La figura dell’istitutrice, ricca di erudizione ma non di quattrini, viveva a cavallo fra due classi sociali e aveva un che di inquietante agli occhi di molti, perché, ponendosi al di fuori della gerarchia tradizionale, pareva mettere in discussione la struttura stessa su cui si fondava la società. La gente era affezionata a regole ed etichette e non voleva che fossero rimescolate. Di conseguenza, le istitutrici erano spesso oggetto di scherno, perché in ultima analisi non appartenevano né alle famiglie, né alla servitù. In Jane Eyre, Blanche Ingram, la ricca e seducente rivale della protagonista, si beffa apertamente della categoria e arriva a dire che Jane «non sembra abbastanza sveglia» per giocare alle sciarade con il resto della compagnia. Jane Eyre, in realtà, è sveglia, eccome. Non solo: è consapevole di sé. A dieci anni, l’arcigna zia per punire la sua caparbietà, l’aveva fatta segregare nella “camera rossa”, dove qualche tempo prima era morto l’amato zio di Jane. Chiusa nella stanza, la bambina aveva avuto quello che oggi definiremmo un “attacco di panico”, mettendosi a gridare come un’ossessa e perdendo conoscenza, per lo sgomento della zia. Da adulta, Jane torna con la memoria a quel momento e ne coglie a pieno l’importanza, senza l’aiuto dell’analisi freudiana, o delle terapie psicologiche di cui disponiamo oggi: capisce che in tale occasione la sua vera natura si era manifestata in assoluta libertà. L’episodio della “camera rossa” serve così a rammentarle, che a prescindere da come la giudicano gli altri, è una donna di valore e sostanza, una donna che ha qualcosa da dire. La forte personalità della protagonista è da sempre una delle ragioni per cui il romanzo affascina i lettori. [...] Charlotte pubblicò Jane Eyre sotto lo pseudonimo, vagamente androgino, di Currer Bell, forse perché sperava così di incrementare le vendite, in un’epoca in cui le scrittrici godevano di una stima assai minore dei colleghi di sesso maschile. Tuttavia, la perspicacia con cui viene descritta la protagonista indusse più di un lettore a supporre che la mano fosse quella di una donna. Solo il favore incontrato dal romanzo convinse la Brontë a svelare la propria identità: dietro il nome d’arte Currer Bell si nascondeva la timida figlia di un parroco dello Yorkshire.

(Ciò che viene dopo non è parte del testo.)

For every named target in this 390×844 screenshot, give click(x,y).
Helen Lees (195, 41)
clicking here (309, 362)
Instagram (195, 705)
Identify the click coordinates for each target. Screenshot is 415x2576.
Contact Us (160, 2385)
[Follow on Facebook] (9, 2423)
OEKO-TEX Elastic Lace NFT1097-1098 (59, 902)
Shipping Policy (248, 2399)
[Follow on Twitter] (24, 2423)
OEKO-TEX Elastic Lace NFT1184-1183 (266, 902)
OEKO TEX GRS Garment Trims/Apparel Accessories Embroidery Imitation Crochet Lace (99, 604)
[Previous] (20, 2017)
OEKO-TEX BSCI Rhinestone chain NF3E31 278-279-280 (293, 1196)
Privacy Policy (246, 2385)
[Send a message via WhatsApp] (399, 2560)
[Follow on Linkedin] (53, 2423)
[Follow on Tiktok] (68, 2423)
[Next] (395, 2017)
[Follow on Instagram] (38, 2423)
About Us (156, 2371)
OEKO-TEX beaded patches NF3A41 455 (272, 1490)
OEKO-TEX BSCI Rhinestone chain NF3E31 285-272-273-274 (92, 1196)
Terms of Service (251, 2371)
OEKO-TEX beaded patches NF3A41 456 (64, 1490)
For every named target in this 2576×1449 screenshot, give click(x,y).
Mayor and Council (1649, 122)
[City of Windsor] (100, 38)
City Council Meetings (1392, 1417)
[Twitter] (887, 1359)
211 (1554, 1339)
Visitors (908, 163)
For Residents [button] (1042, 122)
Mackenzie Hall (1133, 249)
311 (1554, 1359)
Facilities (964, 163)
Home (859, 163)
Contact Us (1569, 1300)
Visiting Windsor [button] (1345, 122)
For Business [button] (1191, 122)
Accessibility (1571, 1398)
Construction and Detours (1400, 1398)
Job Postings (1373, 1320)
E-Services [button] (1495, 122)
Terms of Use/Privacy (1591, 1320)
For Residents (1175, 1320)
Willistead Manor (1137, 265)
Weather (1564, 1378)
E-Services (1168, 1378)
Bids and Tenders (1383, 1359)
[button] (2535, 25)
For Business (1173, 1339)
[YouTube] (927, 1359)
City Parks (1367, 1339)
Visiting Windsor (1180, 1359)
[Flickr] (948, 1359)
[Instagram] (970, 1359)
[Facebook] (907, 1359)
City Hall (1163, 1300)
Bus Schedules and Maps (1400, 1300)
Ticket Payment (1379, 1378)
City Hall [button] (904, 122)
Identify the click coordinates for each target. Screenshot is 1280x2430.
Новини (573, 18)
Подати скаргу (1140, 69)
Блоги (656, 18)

Prima che la tubercolosi ponesse termine precocemente alla sua vita, nel 1854, Charlotte scrisse altri tre romanzi – Shirley, Villette e The Professor, nessuno dei quali, peraltro, eguagliò il successo di Jane Eyre. Perché è Jane a sedurci: un personaggio potente che, grazie alle tempra morale e all’autostima, riesce a superare le avversità e restare al fianco dell’uomo che ama. I lettori non possono far altro che gioire insieme a lei.